Actions to take
**a)** Retype the stretch of the Saturday-night passage from "It’s Saturday night" through "early yesterday morning.".
**b)** In the Saturday-night passage, what is the name of the patient portal?
**c)** Carry on the Saturday-night passage from where it stops.

Passage to read
- - -
It’s Saturday night and I’m tying up loose ends, signing off patient referral letters, sending messages to staff to do on Monday and “playing” in the test environment of our EHR to try to better understand it. My husband is working a 12-hour shift at an immediate care clinic, my daughter is with a friend and the cats are not trying to get in my lap right at this moment. The house is quiet, with nothing but the soft swishing noise the dishwasher makes and for some reason, that always soothes me. Maybe because cleaning is happening without my active participation. It occurs to me that I haven’t checked RelayHealth.com, our patient portal, since early yesterday morning.
- - -
Supplied entries

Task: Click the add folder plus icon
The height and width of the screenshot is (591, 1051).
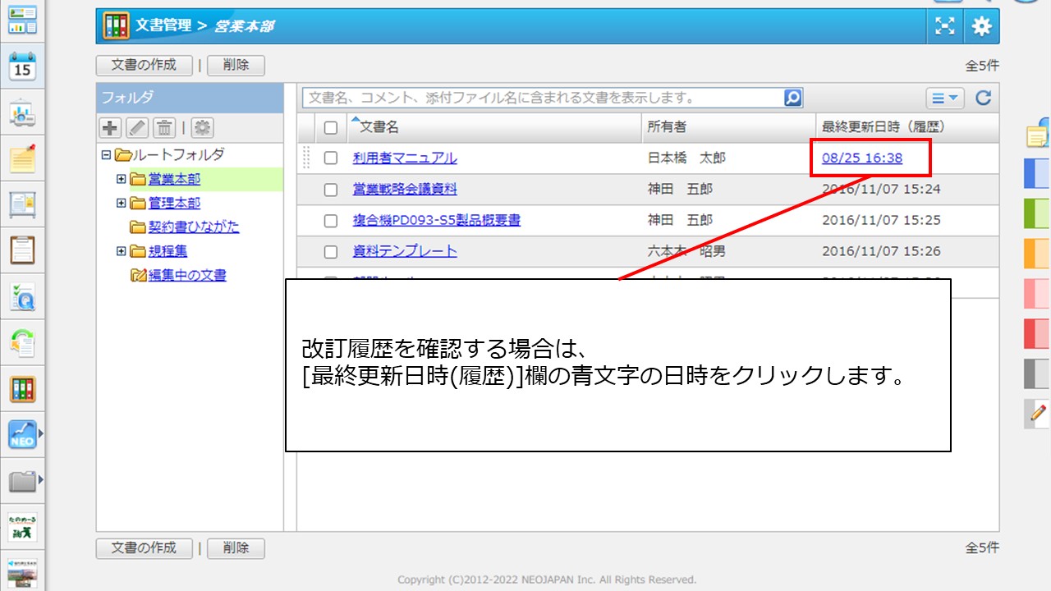Action: click(x=110, y=127)
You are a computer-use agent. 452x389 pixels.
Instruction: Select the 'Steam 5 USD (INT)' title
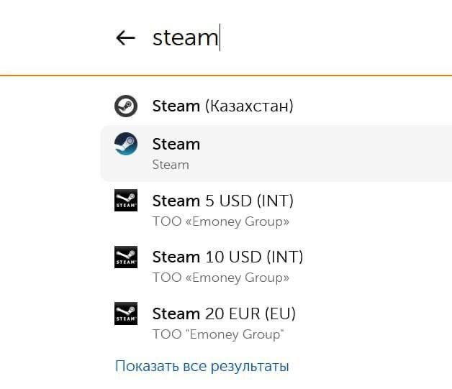(x=223, y=201)
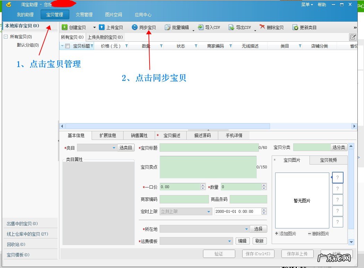Click the 价格 column filter funnel
This screenshot has height=268, width=364.
126,45
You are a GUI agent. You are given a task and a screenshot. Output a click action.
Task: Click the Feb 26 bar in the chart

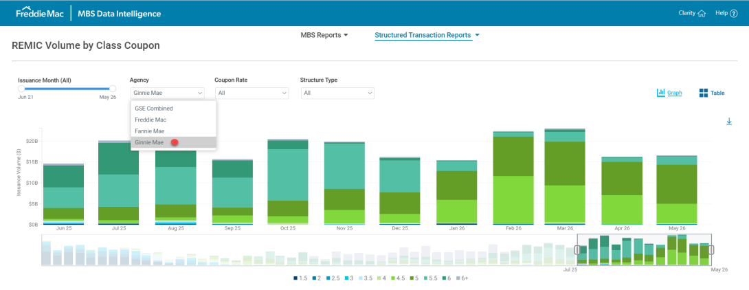point(513,178)
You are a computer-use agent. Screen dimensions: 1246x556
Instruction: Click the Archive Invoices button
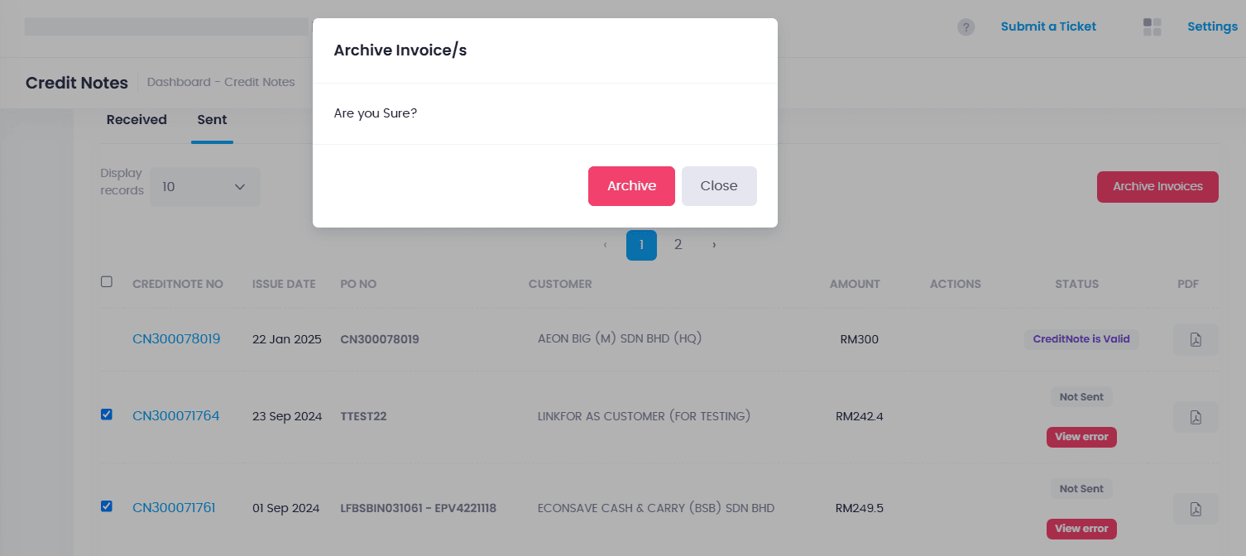[1157, 187]
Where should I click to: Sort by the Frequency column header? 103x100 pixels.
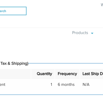coord(67,74)
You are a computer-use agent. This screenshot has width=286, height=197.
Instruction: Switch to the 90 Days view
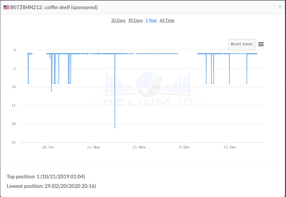click(x=135, y=20)
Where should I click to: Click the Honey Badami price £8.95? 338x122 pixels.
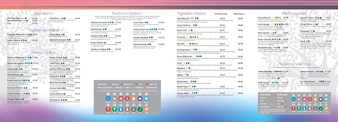[285, 18]
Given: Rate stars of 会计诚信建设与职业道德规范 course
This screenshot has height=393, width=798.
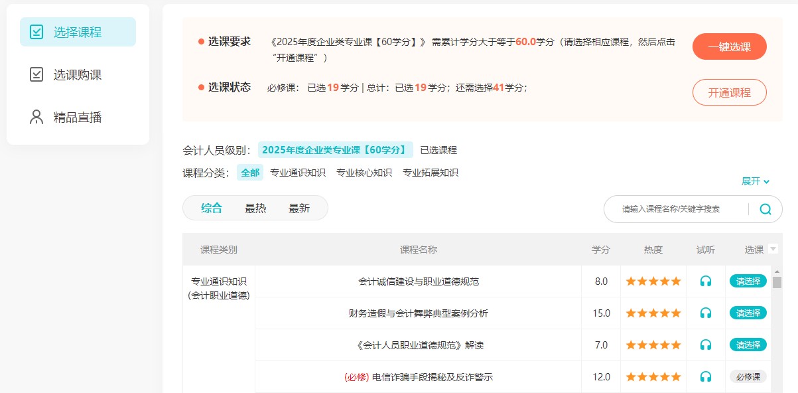Looking at the screenshot, I should pos(653,281).
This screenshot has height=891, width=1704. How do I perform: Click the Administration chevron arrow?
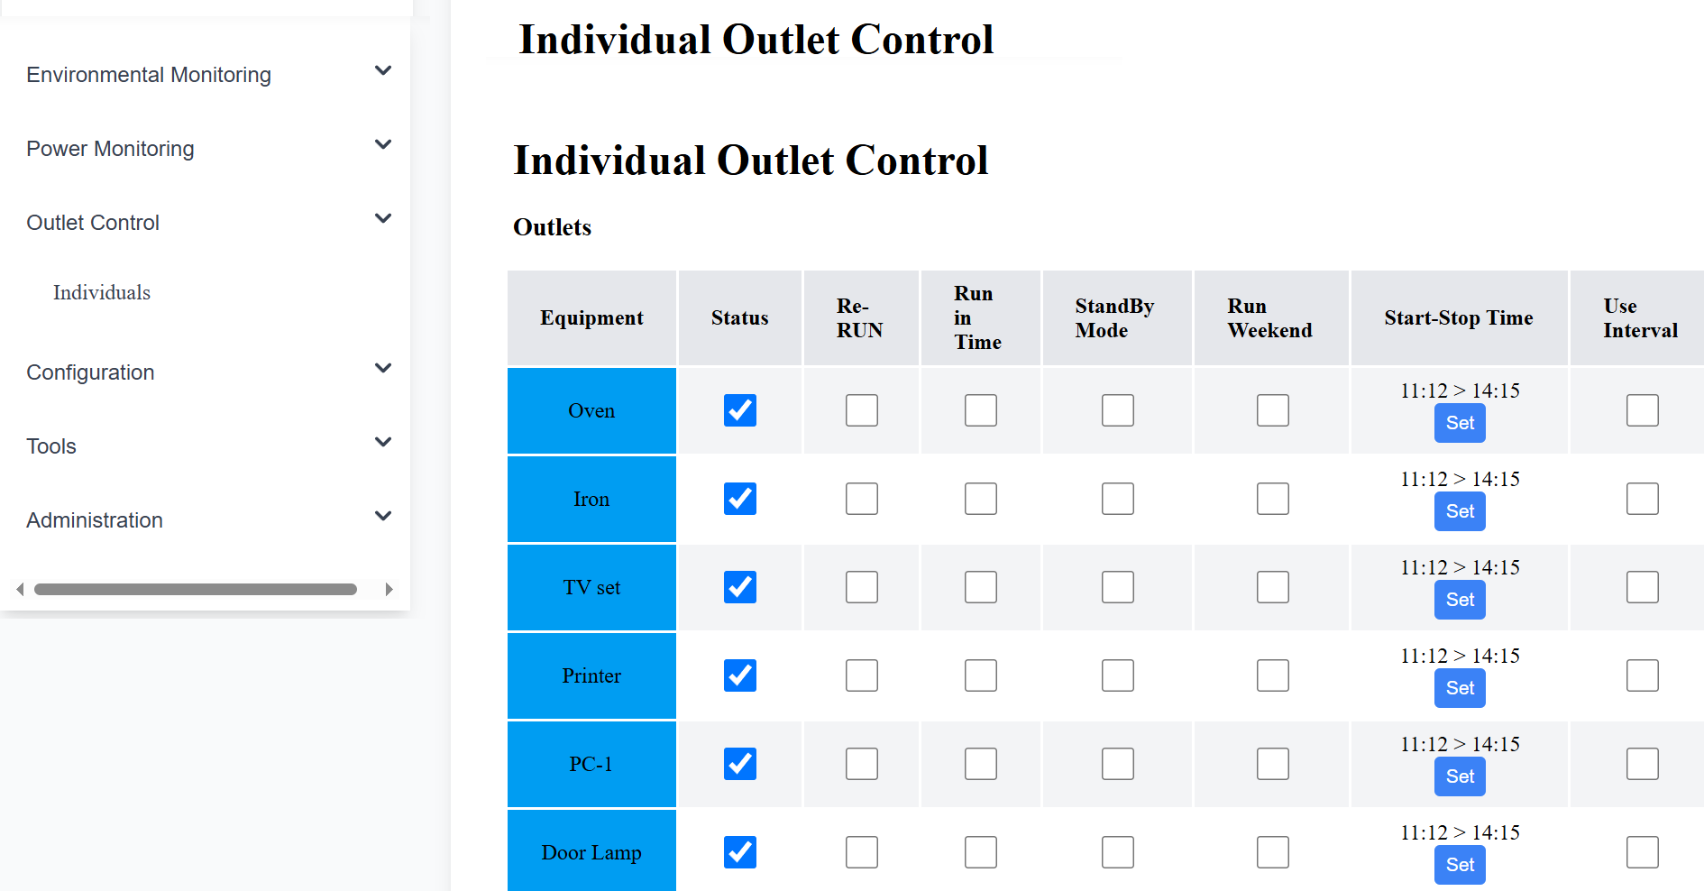coord(383,516)
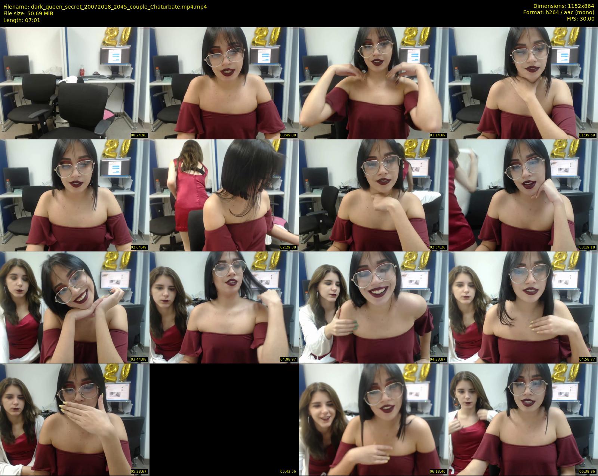Click the 05:23.67 timestamp label
Viewport: 598px width, 476px height.
coord(139,472)
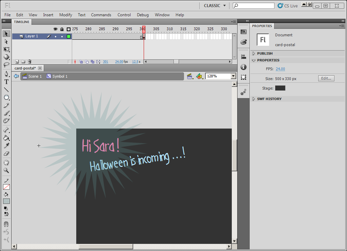Image resolution: width=347 pixels, height=251 pixels.
Task: Select the Zoom magnifier tool
Action: point(6,170)
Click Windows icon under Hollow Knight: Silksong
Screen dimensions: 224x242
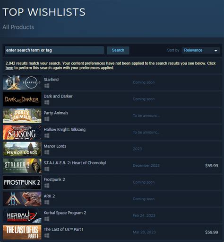[x=47, y=135]
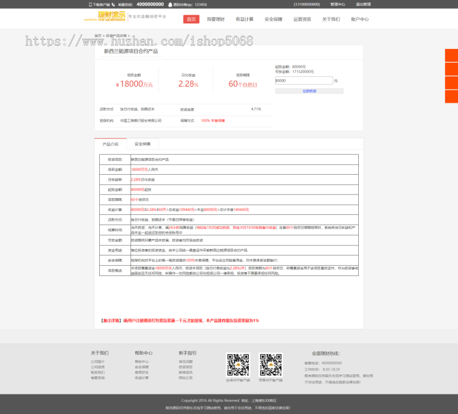Open 账户中心 in the navigation bar

(360, 19)
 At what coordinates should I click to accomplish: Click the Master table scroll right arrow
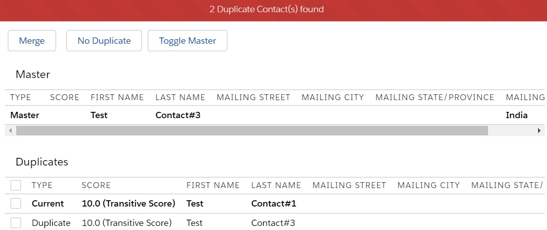[539, 131]
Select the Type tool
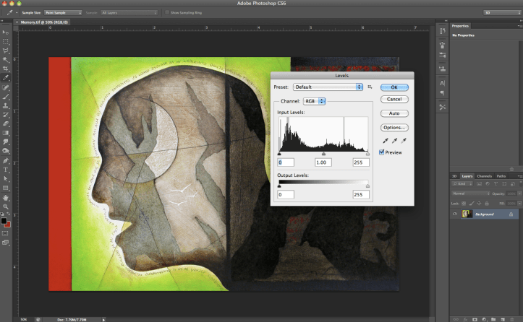This screenshot has width=523, height=322. tap(6, 169)
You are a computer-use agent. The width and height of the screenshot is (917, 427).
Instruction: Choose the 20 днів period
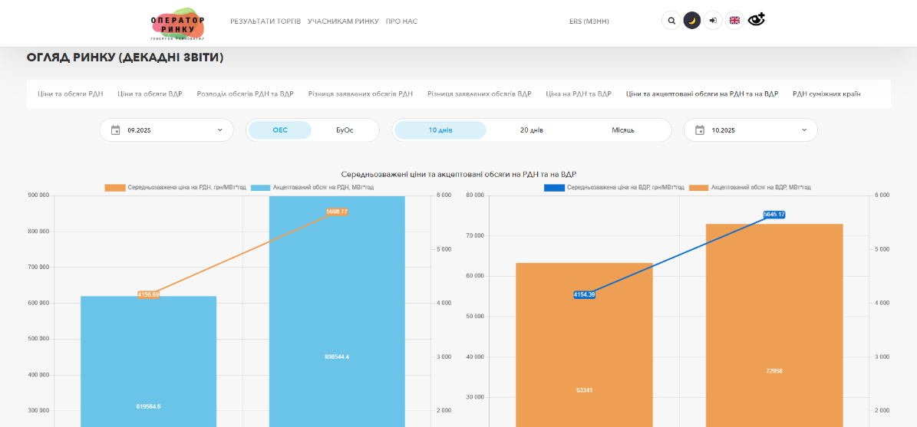[531, 130]
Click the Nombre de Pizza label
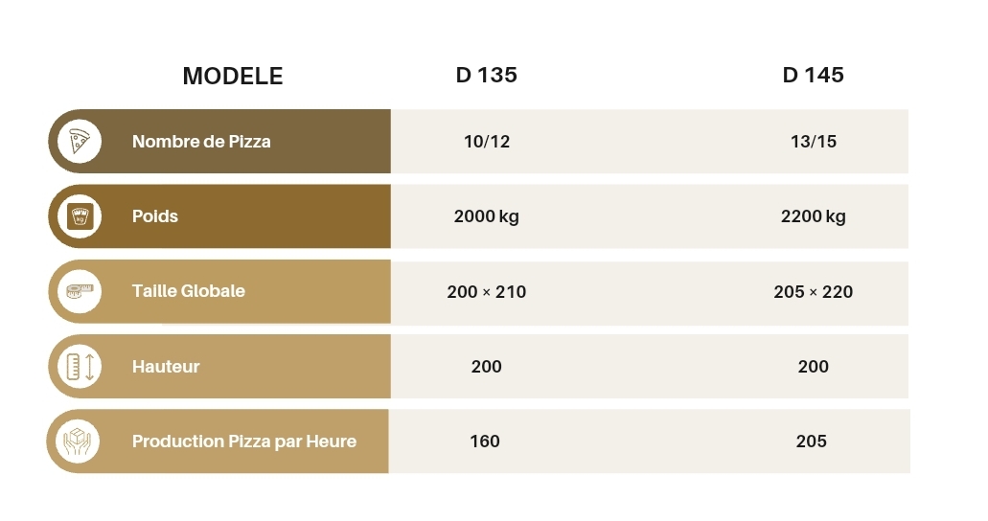 point(201,142)
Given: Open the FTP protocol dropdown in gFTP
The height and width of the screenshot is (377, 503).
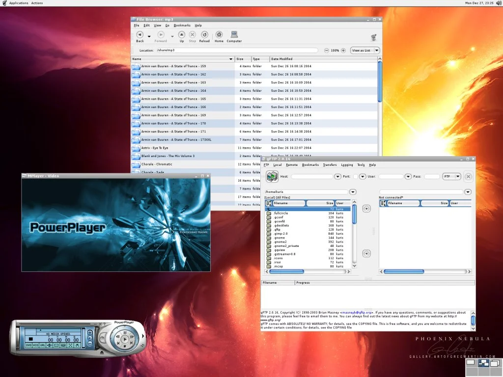Looking at the screenshot, I should pyautogui.click(x=451, y=176).
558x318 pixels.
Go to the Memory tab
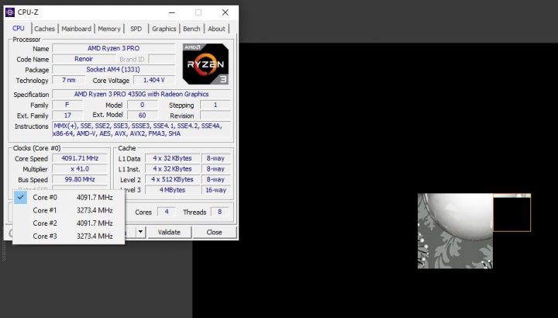109,29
- - -
Results for the exercise
**a)**
It’s Saturday night and I’m tying up loose ends, signing off patient referral letters, sending messages to staff to do on Monday and “playing” in the test environment of our EHR to try to better understand it. My husband is working a 12-hour shift at an immediate care clinic, my daughter is with a friend and the cats are not trying to get in my lap right at this moment. The house is quiet, with nothing but the soft swishing noise the dishwasher makes and for some reason, that always soothes me. Maybe because cleaning is happening without my active participation. It occurs to me that I haven’t checked RelayHealth.com, our patient portal, since early yesterday morning.

**b)** RelayHealth.com

**c)**
I log on and there are two messages. One from a patient that needs her atorvastatin refilled. I thought it had been done at the time of our visit yesterday but when she arrived at the pharmacy only her blood pressure pills were there. Apparently I neglected to check the drop down box in the prescription area of our EHR. In her case the default setting was “record” instead of “send to retail pharmacy” (it varies per patient for some mysterious reason) and I missed checking ONE of the three prescriptions correctly. This is a system problem that needs to be addressed but in the meantime my patients will sometimes get less than all of the multiple prescriptions they need refilled. The good news is that she figured out how to use the portal, sent me a message, I read it and immediately logged back into the EHR system and sent the prescription to the pharmacy. Then I messaged her back to say the prescription should be ready in the morning. COOL!
The second message is from a patient who has found data regarding the use of metformen and psychiatric disease. She is tech savvy and figured out how to scan and send me a PDF file of the published research. COOL! Now I’m learning from my patients even when I’m not in the office. I send her a message promising to read the article and get back to her and jokingly tell her that I hope all my patients aren’t as smart as she is or I’ll be inundated with reading material. Tomorrow I can respond to the article.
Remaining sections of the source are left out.